I'm not sure what math you believe that you're using to arrive at your Xe
(z), but you're violating one of the ground rules of using the z
transform to analyze systems.

First, yes, you _are_ analyzing a system.  If you had any one particular
signal and you wanted to find the z transform of its decimated version,
you would just find the time-domain version of the signal, decimate it,
and then find the z transform of that.  But you want to have a 'magic
box' that you run any arbitrary signal through, and get a decimated
version out -- that magic box is a system.

But the system that you want to analyze is time (well, shift) varying.
And you can't use the z transform to analyze shift varying systems, any
more than you can use the Laplace transform to analyze time varying ones.

So you can't get there from here, at least not by using the z transform.

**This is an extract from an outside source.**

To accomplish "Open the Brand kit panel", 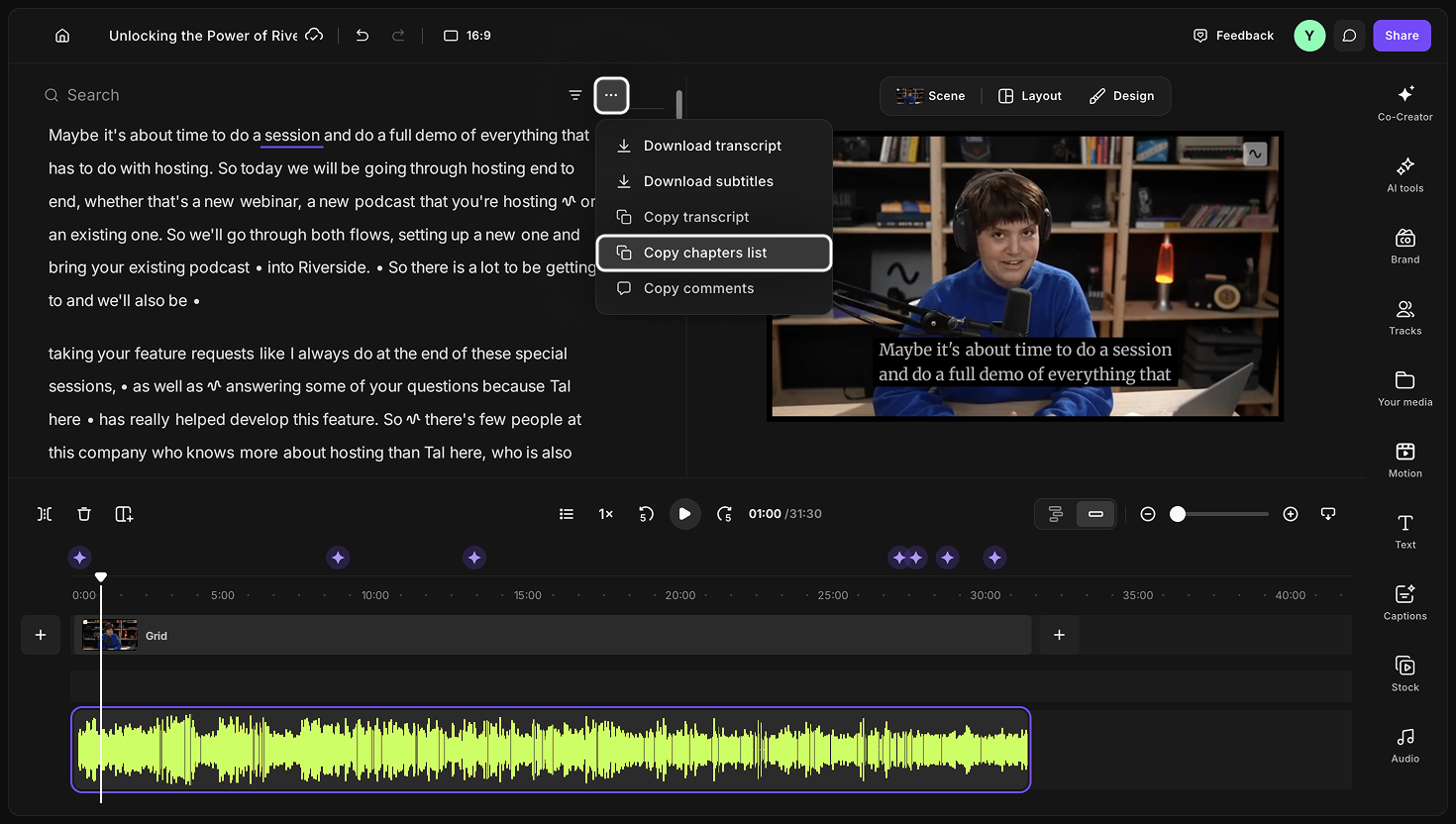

You _could_ use the discrete-time Fourier transform for at least part of
this, by modeling the sampling process as a multiplication by the
sequence 1,0,1,0,... and then a compaction of the spectrum.  But you'd
have to mind your P's and Q's very carefully to make sure that such easy-
to-understand time domain phenomenon as a signal that is zero for even
samples and non-zero for odd samples gets transformed correctly.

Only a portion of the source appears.